Well it's been a while. How are you? Really? Well, that's enough about you, here's what we've been doing...
ThingTwo is now seven weeks old, and the tiredness is showing on us. She's settling a bit better in the evenings now (some nights better than others) and things are moving in the right direction. She's continuing the trend of being bigger than her sister, which is as well since ThingOne is very bossy and ThingTwo will need to be able to stand up for herself as she grows up.
ThingTwo has lost that pickled-baby look and is starting to show some interest in things and show some personality. Her smile, when it shows itself, is lovely, and we remember from the first time around how a baby's smile can lift you up just when you're feeling at your lowest ebb (e.g. during a particularly tiring day or night time nappy change).
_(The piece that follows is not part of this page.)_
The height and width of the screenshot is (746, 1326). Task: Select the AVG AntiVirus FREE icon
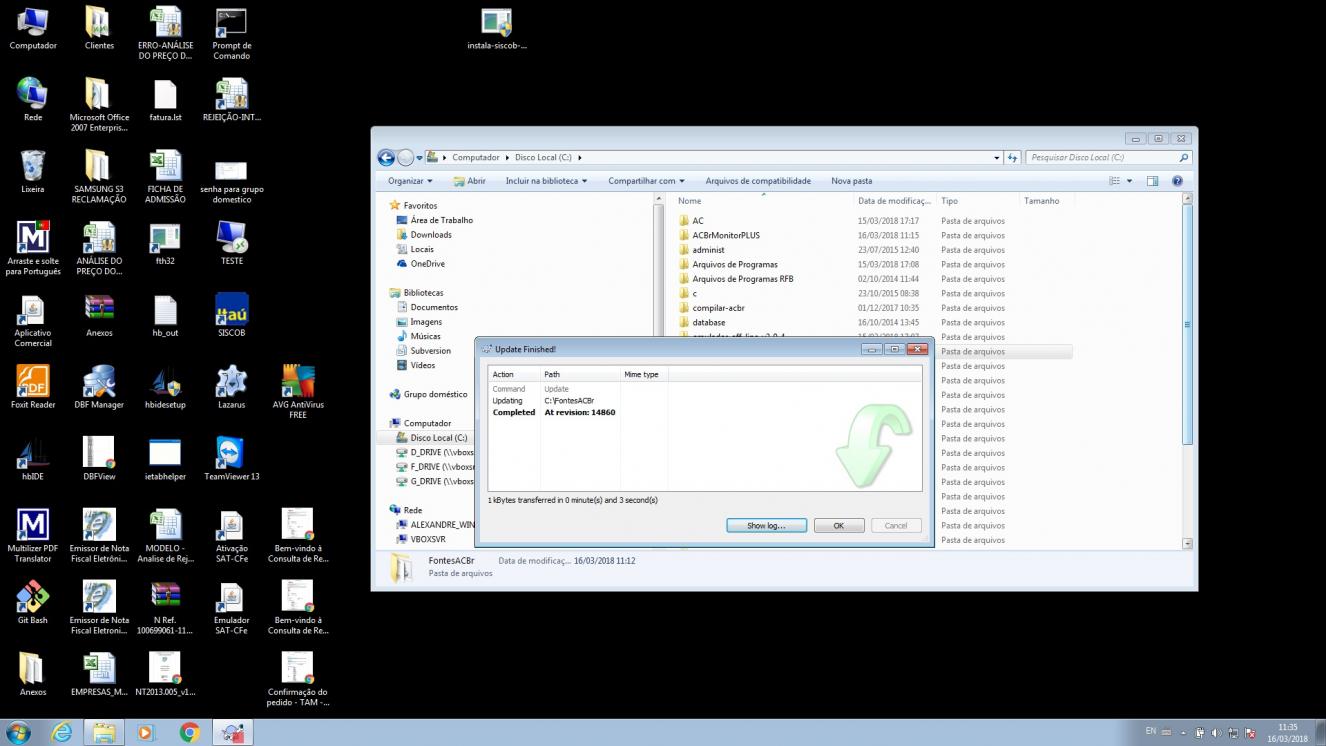298,390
Despite it being a lot harder with two (since there's now a toddler running around demanding attention in addition to the baby to wrangle) we're finding we're not as wiped out this time, presumably because we've been conditioned by ThingOne not to expect much time to relax, and we're starting off with realistic expectations of what we can achieve (though my mum's on my back to get round to sending out thank you cards so maybe we haven't achieved as much as we ought to have done).
Having two has made us wonder why we found having one such a stretch. When we're alone with ThingTwo now things seem easy peasy. ThingOne was at nursery for the morning a week or so after ThingTwo was born and Anne, ThingTwo and I went to the shops to pick a few things up. Anne carried Newborn in a sling, and we barely noticed she was there. We sat down for a coffee and read the paper while Anne fed ThingTwo and just thought "This is so relaxing. Why didn't we relax more with ThingOne?" In contrast, we went to Starbucks a couple of weeks later with both the kids and it was manic, with ThingOne asking questions constantly and running around a lot. I nipped off to get her a Mr Men book I could read to her, and the newspaper I'd (foolishly) bought didn't get a look in.
Incidentally, I enjoyed Mr Men books as a child, but they now seem to me to be mainly slightly worrying morality tales. In many of the books less-desirable characteristics are beaten out of the Mr Men with violent malice. Maybe we should stick to Charlie and Lola?
ThingOne is taking to ThingTwo really well. Not much jealousy - the worst that can be said is that she's overly enthusiastic and wants to cuddle "Izzy-Winky" (as ThingOne calls her) a bit too hard. It's really nice to see ThingOne enjoy having her sister around. Things might be different once junior is on the move and interferes with senior's things.
ThingOne seems to have upped her attempts at cuteness, though I'm not sure if this is a product of her trying to get attention or whether it's just because she's now two (her language keeps taking big leaps, so that helps). In the last month or so I've had her saying to me:
"Daddy, come and pick both your girls up"
"Daddy, be careful with ThingOne! This little girl precious. All the children are precious." (No idea where she got this.)
"Daddy you cheeky man!"
She also told me yesterday when I recommended she not dip her bread in her drinking water that she was "supposed to" do this. (Meaning mummy normally doesn't stop her.) "Supposed to" has been her phrase du choice this weekend, and I find it hard to argue with her when she's being cute. So long as she doesn't start using this to her advantage everything should be absolutely fine...
On more important matters, in the last year I've been watching The Wire on DVD. It's been described as the best TV show in years, and I'm inclined to agree. I've now finished the fifth and final season and am going through withdrawal. Amazing stuff. Very much recommended and I'll be forcing ThingTwo and ThingOne to watch it when they're of age.